U.S. Drivers to Face Delays at Rail Crossings due to Oil Shipments
Runaway oil production could slow road traffic as drivers face longer delays to cross train tracks in many congested regions, a U.S. study released on Friday predicted.
Oil, coal and grain shipments are taxing the national rail grid as the deliveries of those commodities are expected to climb along with commercial shipments in the coming years, according to the report from the Government Accountability Office, an investigative arm of Congress.
Freight movements on the tracks are due to rise 51 percent over 2007 levels by 2040, according to the Transportation Department, and so exceed 28 billion tons per year.
One factor is oil train deliveries out of North Dakota's energy patch that neared 250,000 carloads in 2012 compared with roughly 10,000 in 2007, says the study. (Study: http://1.usa.gov/YlzeW6)

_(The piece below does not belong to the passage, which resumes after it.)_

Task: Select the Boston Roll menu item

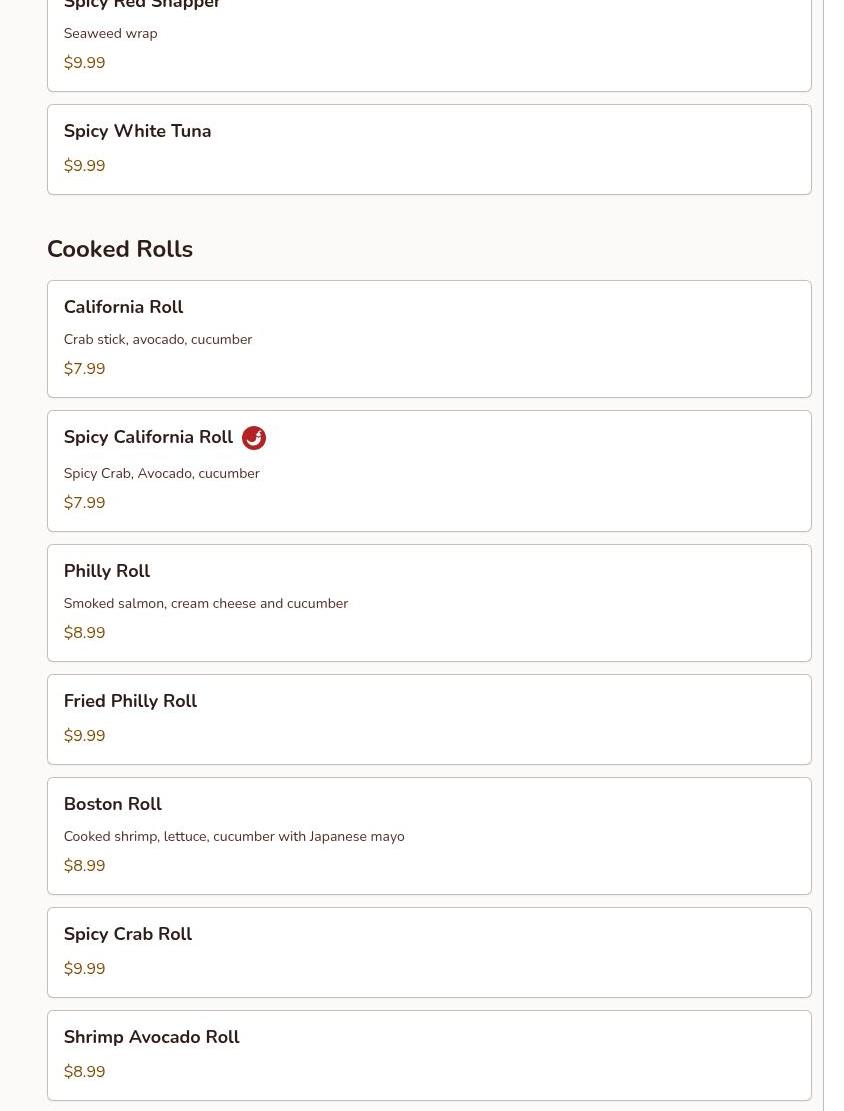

The increased oil shipments will translate into tie-ups at highway-rail crossings, though the study said it was hard to judge what areas of the country would be most affected.
The Transportation Department "has generally treated congestion as a source of delay in the delivery of freight shipments and hence as a factor that reduces economic productivity, not as a factor that produces adverse community impacts."
But long trains blocking roads will come as a cost to quality of life in many parts of the country, the report says.